§ **DOCUMENT PASSAGE**
######

About Vintage Stuff

The aim of Vintage Stuff is to display some of the ephemera that I have collected, often inadvertently, over the years. I am now deliberately seeking out interesting old adverts, screen shots, leaflets, obscure record covers, picture postcards and illustrations; anything that catches my eye, in fact. They will be mainly, but not exclusively of UK origin (so many vintage blogs appear to be American) and almost always a scan from something that I actually have in my collection, rather than off the net. If you do re-blog, please acknowledge the source. Further stuff, mainly photographs, can be found on my Flickr pages, via the Benny Hill record cover.

Wednesday 8 August 2012

Driving Lesson


Little Barford at Acton Lane Power station; the driver steadies his nerves and rolls himself a cigarette after letting me drive his engine..................

######

§ **MATERIAL**
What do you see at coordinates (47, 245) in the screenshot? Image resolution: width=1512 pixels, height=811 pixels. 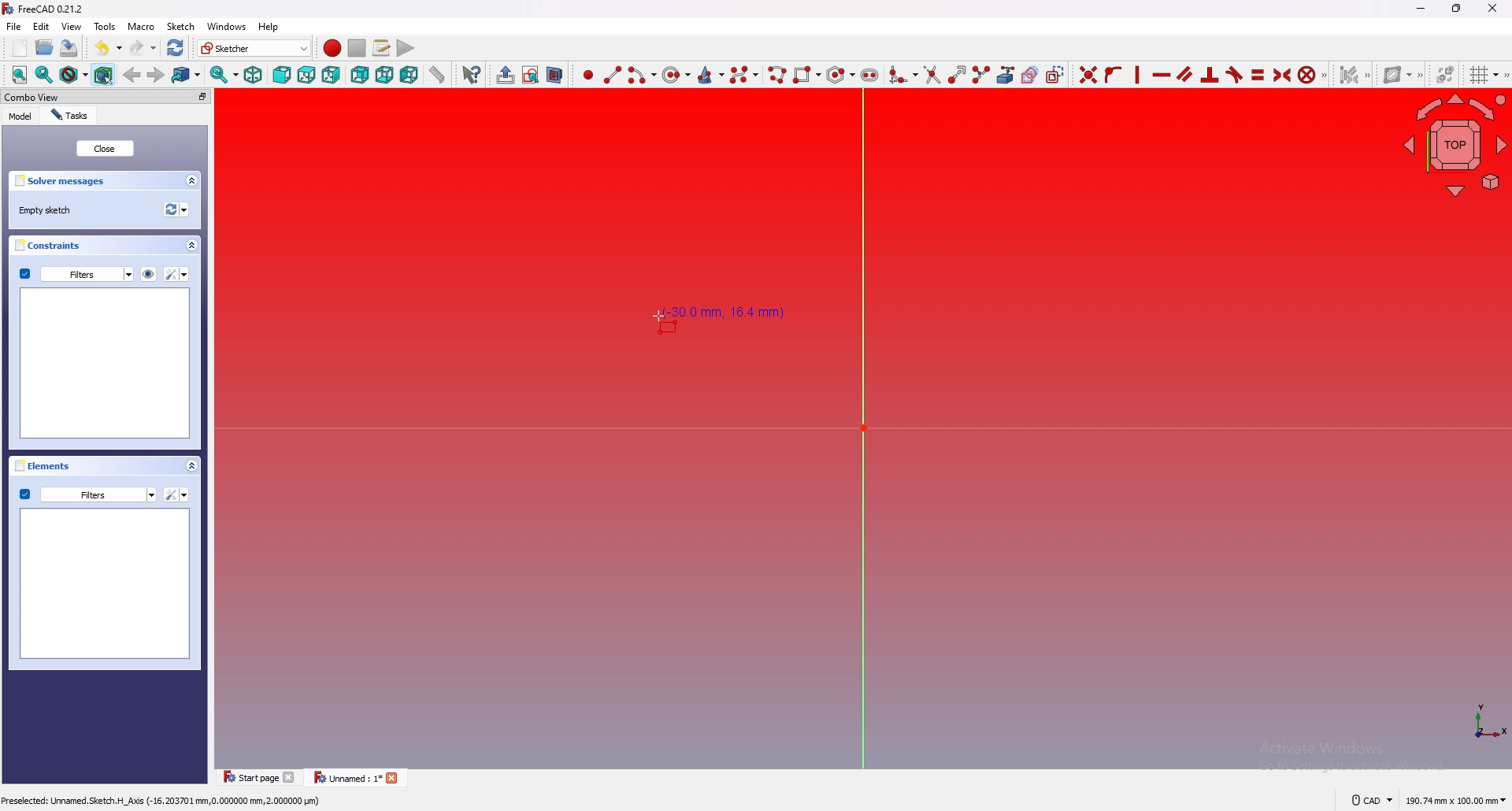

######

§ **WORK INSTRUCTIONS**
#1 Reproduce the part of the Vintage Stuff page that opens with the words containing "The aim of Vintage" and closes with "drive his engine..................".
#2 Resume the Vintage Stuff page after its final line and keep writing it.
The data has no connection to the Vintage Stuff page.

§ **TASK RESULTS**
#1
The aim of Vintage Stuff is to display some of the ephemera that I have collected, often inadvertently, over the years. I am now deliberately seeking out interesting old adverts, screen shots, leaflets, obscure record covers, picture postcards and illustrations; anything that catches my eye, in fact. They will be mainly, but not exclusively of UK origin (so many vintage blogs appear to be American) and almost always a scan from something that I actually have in my collection, rather than off the net. If you do re-blog, please acknowledge the source. Further stuff, mainly photographs, can be found on my Flickr pages, via the Benny Hill record cover.

Wednesday 8 August 2012

Driving Lesson


Little Barford at Acton Lane Power station; the driver steadies his nerves and rolls himself a cigarette after letting me drive his engine..................

#2
I have just finished watching a couple of programmes on BBC2 about railways in Wales, pre-Beeching. There were lots of 1950s/60s film footage taken during the last days of steam, together with the reminiscences of retired railwaymen. One story was of a young lad, befriended a driver at Mold, who was allowed a spot of driving, once away of the eagle-eye of the station master. These programmes were of a world so much in the past and it reminded me of the opportunities for footplate rides during the 1970s/80s on industrial  locomotives, one I recall hearing being at a colliery in South Wales where visiting enthusiasts could 'play with the engine', whilst the crew were at lunch!

I did a fair amount of footplate travel myself during this period; the rough-riding old electrics at Harton Colliery, cadging a lift on the last train of the day out of Pennyvenie Colliery on a warm January afternoon in 1978 and riding on the outside of Simplex locomotives around the Leighton Buzzard sand pits (there was only room for one in the cab).

One of my earlier experiences was at Acton Lane Power station in November 1974. Visits to see the steam locomotives were granted on Saturday mornings and at the end of my visit, the old welsh driver suggested that I might like a turn at the regulator up and down the sidings. Whether management knew about this activity was unclear!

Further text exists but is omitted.